CSV on the Web: Sidecars for Spreadsheets
If you share data on the web as delimiter-separated values – that is, as spreadsheets – there is a world of power-ups available to you.
The term “sidecar” is used for a functional addition. A motorcycle sidecar can carry things and people. A Kubernetes sidecar container has access to the namespace and storage volumes of it’s pod’s main container, and so supports auxiliary work. Unstructured documentation, e.g. a typical README file, is not a sidecar.

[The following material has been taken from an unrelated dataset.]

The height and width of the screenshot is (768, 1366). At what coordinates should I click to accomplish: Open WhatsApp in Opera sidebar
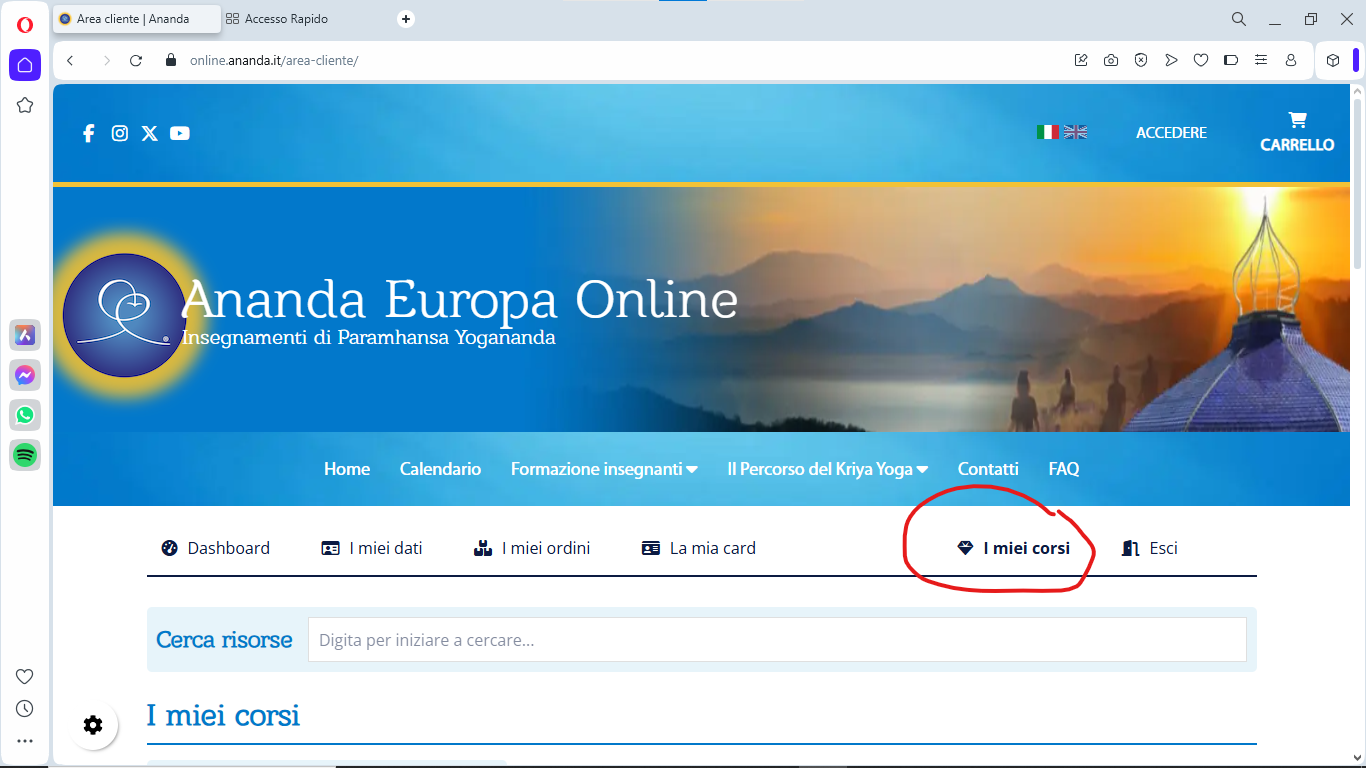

The W3C’s “CSV on the Web” (CSVW) working group published seven
documents, including a note on 25 identified use
cases and a
primer on effective use of its
recommendations in practice. In the simplest case, when you’re serving a csv file like mydata.csv
,
you also serve a JSON sidecar by adding -metadata.json
to the name (e.g.
mydata.csv-metadata.json
), and you use the CSVW vocabulary to provide extra information about your
data.
There are limits to the logic you can express using the CSVW vocabulary, and this is reasonable (cf. the “rule of least power”)! The Shapes Constraint Language (SHACL) vocabulary extends expression of logic to JavaScript functions (Python functions seem doable…) – this could help to transform a spreadsheet’s cell values to conform to a desired schema.